RECORDS PROVIDED Start Marker
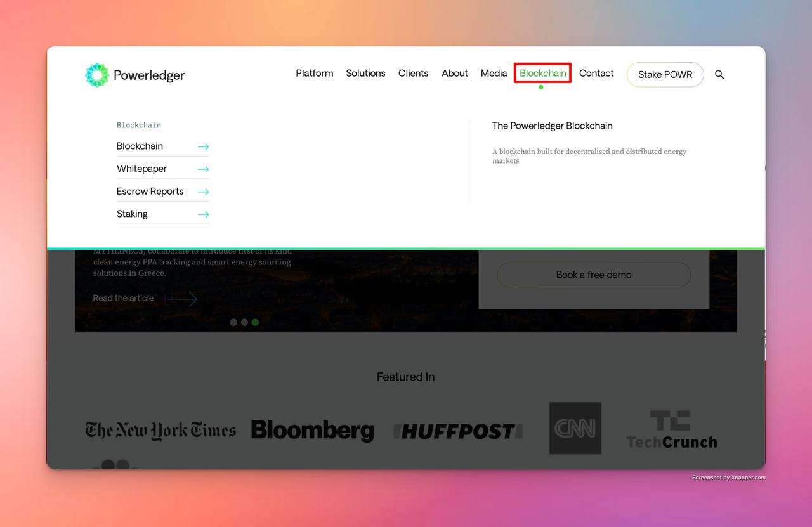
Task: Click the arrow next to Staking
Action: click(203, 214)
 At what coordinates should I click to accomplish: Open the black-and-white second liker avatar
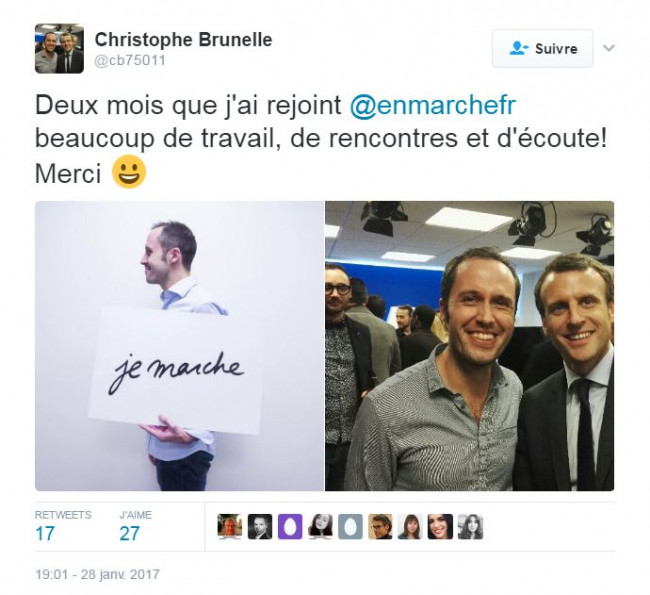coord(260,527)
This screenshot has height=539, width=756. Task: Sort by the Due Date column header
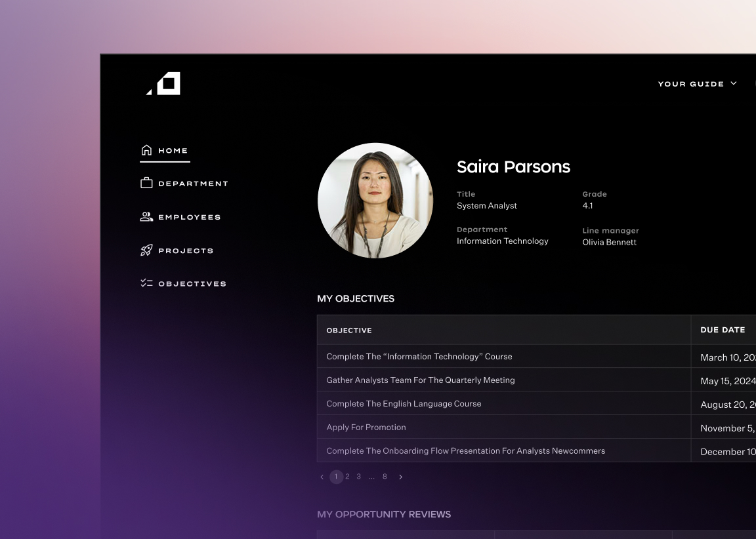click(x=723, y=330)
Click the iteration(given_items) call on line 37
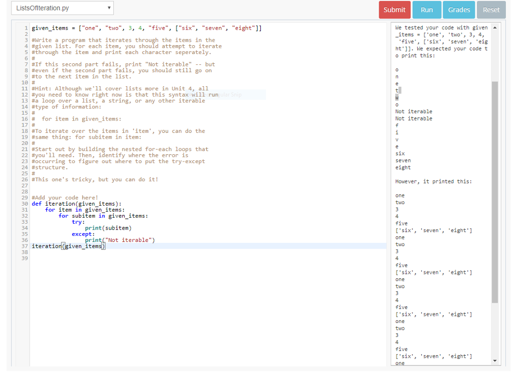 pos(69,246)
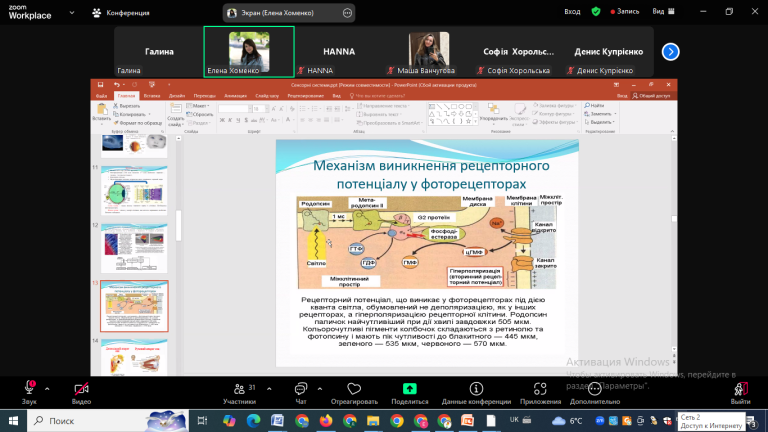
RECORDS PROVIDED End Marker
*WHAT YOU HAVE TO DO*:
The response must restate exactly the lines from the one containing "At what coordinates" through the end of the records above and must leave out all pictures.

*OUTPUT OF THE EXERCISE*:
 At what coordinates should I click to accomplish: Open the black-and-white second liker avatar
coord(260,527)
This screenshot has height=539, width=756. Task: Sort by the Due Date column header
click(x=723, y=330)
Click the iteration(given_items) call on line 37
 pos(69,246)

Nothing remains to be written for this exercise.